Perhaps you're having the same thought I had when I first heard about commentaries - I'm no Bible scholar. Why do I want a commentary? Granted, many Bible commentaries are written for the academics, far beyond any intellectual capabilities I may have. Some are just plain dry, filled with Greek lexicons and syntax. Would I be bored out of my skull?
The Reformed Expository Commentary Series put my fears to rest. I began with Esther and Ruth. Since then I have added several others, including Philippians and Acts. One of the latest volumes, Ecclesiastes, also adorns my bookshelf.

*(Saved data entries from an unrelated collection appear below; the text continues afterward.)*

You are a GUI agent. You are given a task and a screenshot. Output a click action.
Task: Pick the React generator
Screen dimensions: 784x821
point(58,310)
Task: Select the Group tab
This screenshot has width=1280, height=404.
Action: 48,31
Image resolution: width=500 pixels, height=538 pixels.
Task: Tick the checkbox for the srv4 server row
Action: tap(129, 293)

Every one I've read is simple and concise enough for an armchair theologian, yet insightful enough for the most learned pastor.

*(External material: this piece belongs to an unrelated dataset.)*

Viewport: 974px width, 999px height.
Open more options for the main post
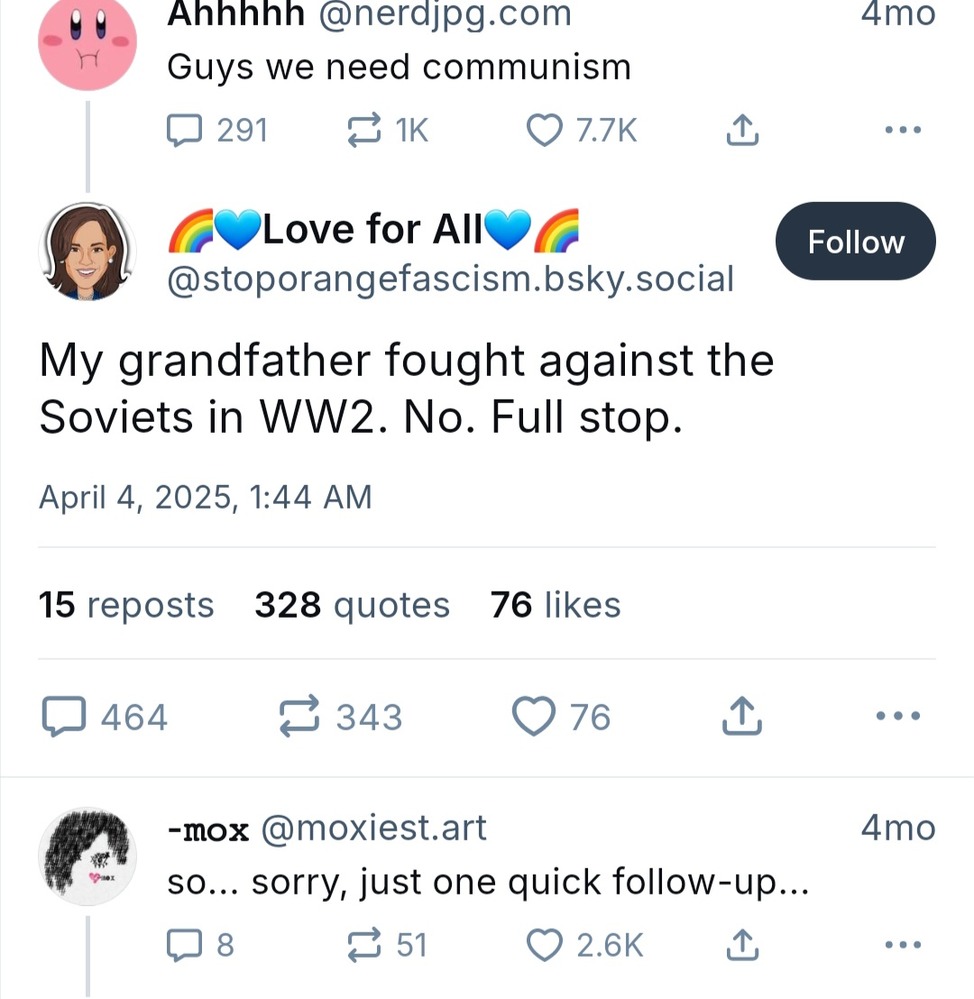pyautogui.click(x=895, y=717)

In every generation there is a fresh need for the faithful exposition of God's Word in the church. At the same time, the church must constantly do the work of theology: reflecting the teaching of Scripture, confessing its doctrines of the Christian faith, and applying them to contemporary culture. We believe that these two tasks - the expositional and the theological - are interdependent. Our doctrine must derive from the biblical text, and our understanding of any particular passage of Scripture must arise from the doctrine taught in Scripture as a whole.The chapters can be managed as extended devotional reading each day. For instance, all but one chapter in Ecclesiastes are under 15 pages. Douglas Sean O'Donnell's conversational style reads like a thoughtful sermon; he explains the passages and often uses cultural examples to make application of his point.
I've found the Reformed Expository Commentary Series has helped me understand and apply Scripture in my life far more than I ever thought possible.